**RECORDS PROVIDED**.
——

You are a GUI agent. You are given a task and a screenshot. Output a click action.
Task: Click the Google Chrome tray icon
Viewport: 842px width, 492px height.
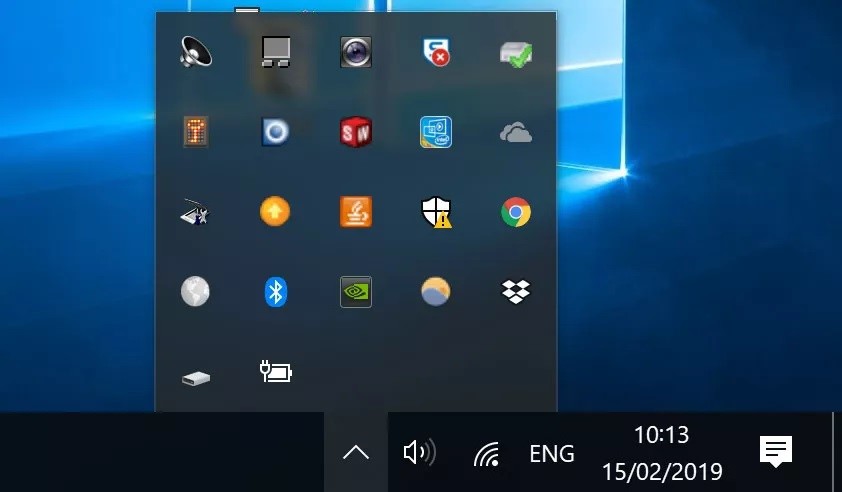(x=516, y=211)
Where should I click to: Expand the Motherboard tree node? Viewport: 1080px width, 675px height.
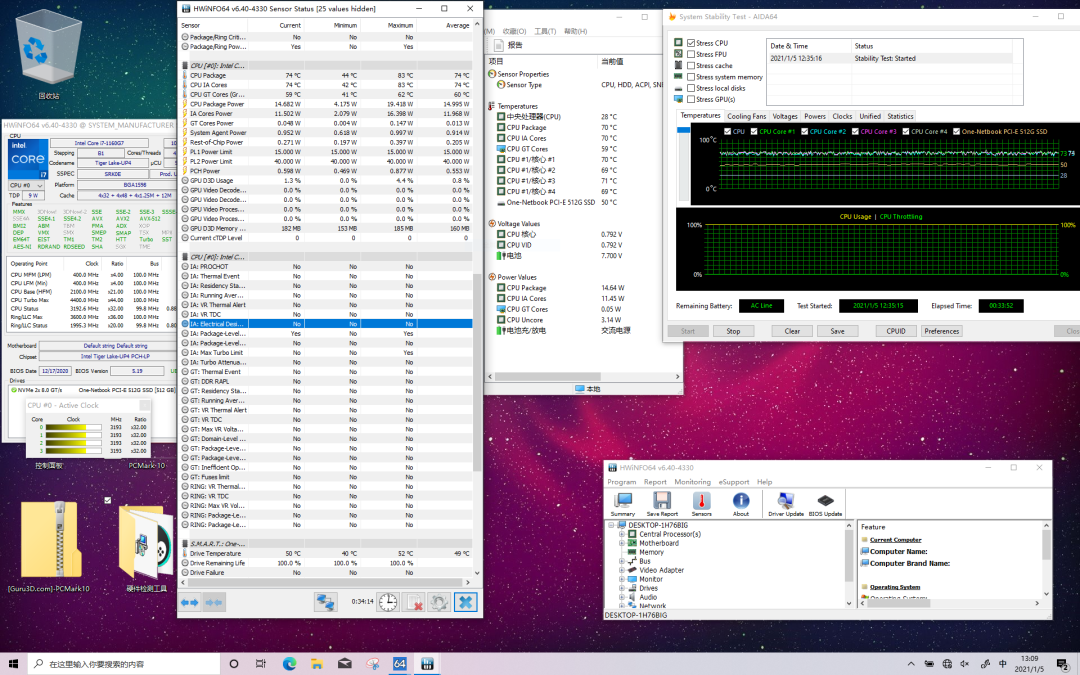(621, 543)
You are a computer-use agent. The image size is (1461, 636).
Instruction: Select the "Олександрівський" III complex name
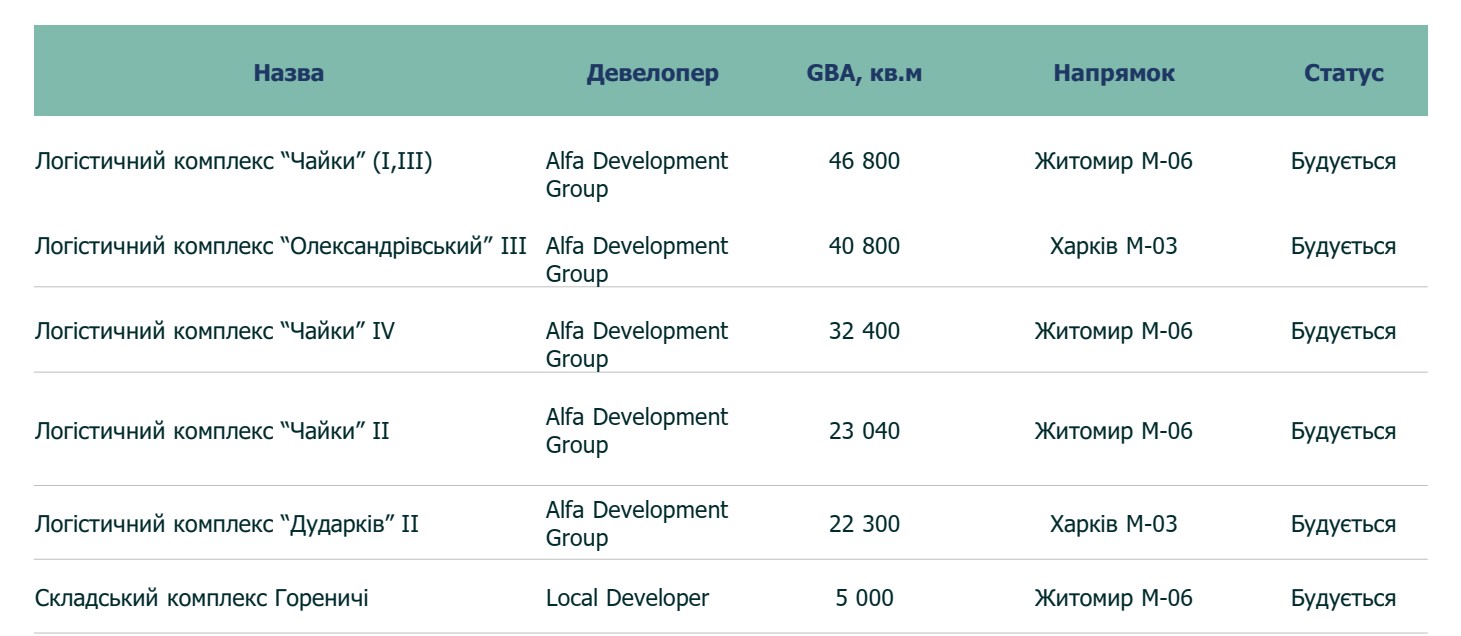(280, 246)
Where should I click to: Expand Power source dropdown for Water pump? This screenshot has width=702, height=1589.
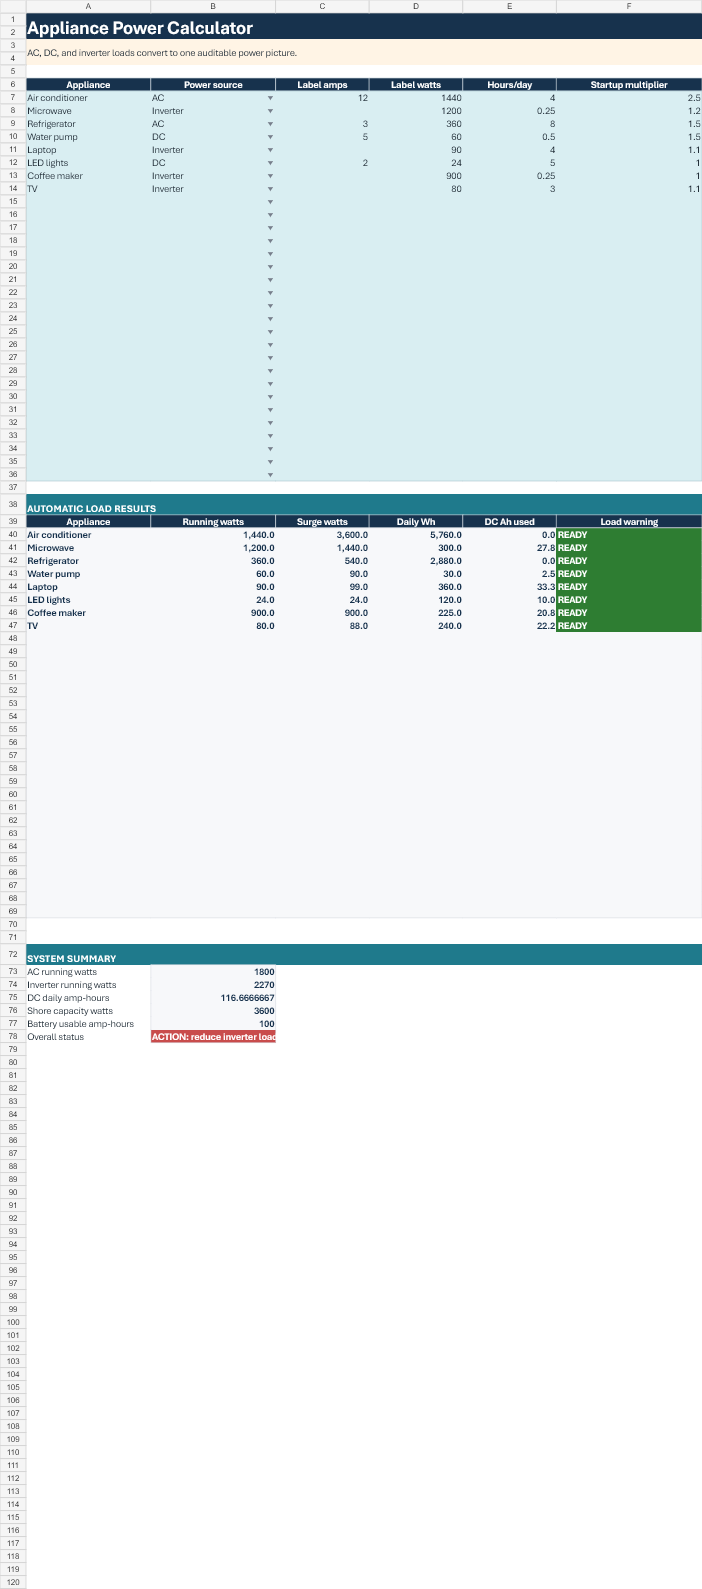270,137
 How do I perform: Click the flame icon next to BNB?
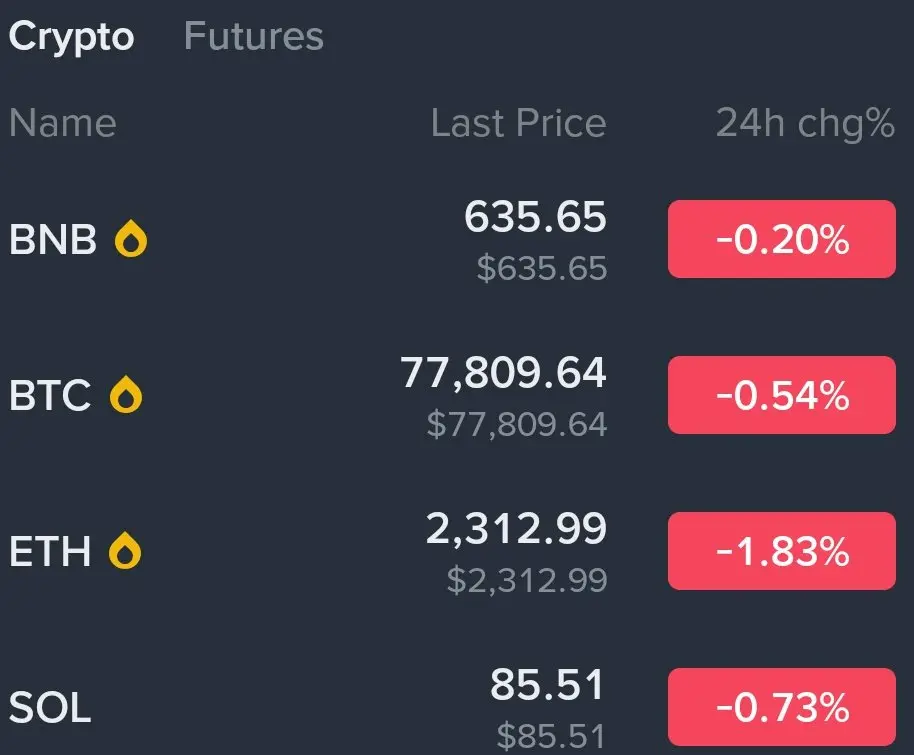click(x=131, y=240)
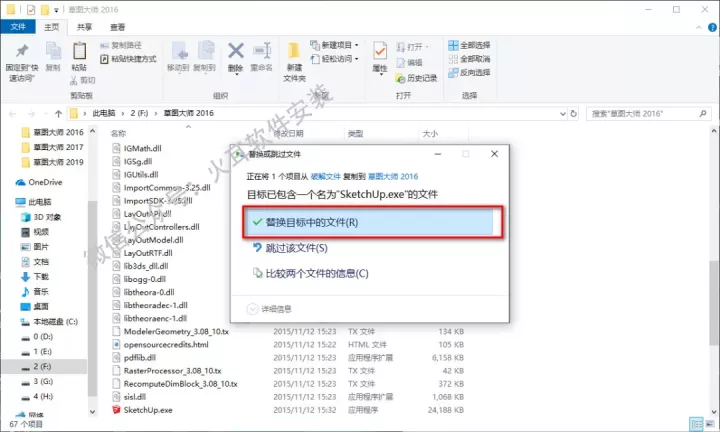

——

**AIM**.
Write out the text of every item above word for word, leaving out the pictures.

**FINAL RESULT**.
You are a GUI agent. You are given a task and a screenshot. Output a click action.
Task: Click the Google Chrome tray icon
Viewport: 842px width, 492px height.
(x=516, y=211)
Where should I click to: Expand the Motherboard tree node? Viewport: 1080px width, 675px height.
(621, 543)
You are a computer-use agent. The image size is (1461, 636).
Instruction: Select the "Олександрівський" III complex name
(280, 246)
Where should I click to: Expand Power source dropdown for Water pump? This screenshot has width=702, height=1589.
270,137
 How do I perform: Click the flame icon next to BNB?
click(x=131, y=240)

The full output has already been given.